Thanks for the input. At this point 2-5 mph is still *faster*!! Lol I had a 250 pro xs w/ Torquemaster lower unit on my last 23 CAT and the top speed I saw was 60 with a Bravo 1 XS 23 pitch and would run 56-58 consistently loaded for fishing with 3 people on board. That boat had a larger console and 18" raised and T-Top.


----------



## fishinfever3577 (Aug 22, 2012)

Team Reel Slick said:


> What price did you see for the 300XS and where?
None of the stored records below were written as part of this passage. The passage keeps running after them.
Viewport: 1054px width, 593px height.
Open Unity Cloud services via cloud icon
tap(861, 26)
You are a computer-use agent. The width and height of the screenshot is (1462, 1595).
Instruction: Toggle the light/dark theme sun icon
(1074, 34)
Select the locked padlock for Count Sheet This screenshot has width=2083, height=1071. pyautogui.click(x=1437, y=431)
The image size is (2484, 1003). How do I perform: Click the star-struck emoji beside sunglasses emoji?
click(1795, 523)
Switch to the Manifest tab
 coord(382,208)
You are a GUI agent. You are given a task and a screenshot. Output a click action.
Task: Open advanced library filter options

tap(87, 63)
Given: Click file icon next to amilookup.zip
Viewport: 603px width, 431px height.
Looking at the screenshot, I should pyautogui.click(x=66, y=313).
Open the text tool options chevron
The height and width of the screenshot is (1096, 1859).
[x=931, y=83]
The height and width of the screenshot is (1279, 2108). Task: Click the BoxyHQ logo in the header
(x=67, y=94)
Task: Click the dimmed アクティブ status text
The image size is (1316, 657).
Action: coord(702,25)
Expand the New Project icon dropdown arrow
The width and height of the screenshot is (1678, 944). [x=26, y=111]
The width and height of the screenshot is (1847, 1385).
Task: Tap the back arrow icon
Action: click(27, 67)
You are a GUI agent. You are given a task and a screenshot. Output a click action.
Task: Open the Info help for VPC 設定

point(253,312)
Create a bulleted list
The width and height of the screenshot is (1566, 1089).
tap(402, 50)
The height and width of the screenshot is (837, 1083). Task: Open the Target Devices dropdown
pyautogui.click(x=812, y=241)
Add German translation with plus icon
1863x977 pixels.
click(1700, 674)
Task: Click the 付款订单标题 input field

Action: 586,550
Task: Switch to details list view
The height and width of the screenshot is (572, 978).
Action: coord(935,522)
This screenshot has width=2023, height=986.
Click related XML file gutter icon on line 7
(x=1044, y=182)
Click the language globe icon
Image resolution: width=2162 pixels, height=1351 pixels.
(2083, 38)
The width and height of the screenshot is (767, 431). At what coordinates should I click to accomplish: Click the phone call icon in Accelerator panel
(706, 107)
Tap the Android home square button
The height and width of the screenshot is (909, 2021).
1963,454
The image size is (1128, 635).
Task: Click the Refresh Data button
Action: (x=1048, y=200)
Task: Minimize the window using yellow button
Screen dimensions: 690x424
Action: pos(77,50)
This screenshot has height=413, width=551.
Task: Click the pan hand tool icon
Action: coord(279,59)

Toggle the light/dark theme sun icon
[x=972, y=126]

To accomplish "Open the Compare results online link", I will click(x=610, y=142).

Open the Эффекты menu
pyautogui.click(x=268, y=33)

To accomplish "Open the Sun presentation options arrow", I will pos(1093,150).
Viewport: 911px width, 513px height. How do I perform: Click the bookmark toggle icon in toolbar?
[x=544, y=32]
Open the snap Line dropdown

a bunch of people buy from 
http://www.jacosmarine.com/


----------



## Barbarian (Feb 12, 2009)

fishinfever3577 said:


> a bunch of people buy from
> http://www.jacosmarine.com/


That's it.


----------



## PENSTX (Jul 18, 2011)

When I was buying my Haynie 23 LS I was told that all you get out of the 300 is around 3 mph greater than the 250 xs, and a lot more problems come with the 300...


----------



## fishnfool (Jul 23, 2004)

BaffinPEN said:


> When I was buying my Haynie 23 LS I was told that all you get out of the 300 is around 3 mph greater than the 250 xs, and a lot more problems come with the 300...


I don't think thats accurate. I've owned and know many others that own both and don't think 300 has any more issues than 250. In fact, I've owned 1 250 and 3 300's and the only one that blew up was the 250 - just bad luck on that one....

The dowside to 300 is cost, premium fuel, and shorter warranty. The upside is obvious...neither decision is wrong, all depends on what your priorities are - 300xs for me!


----------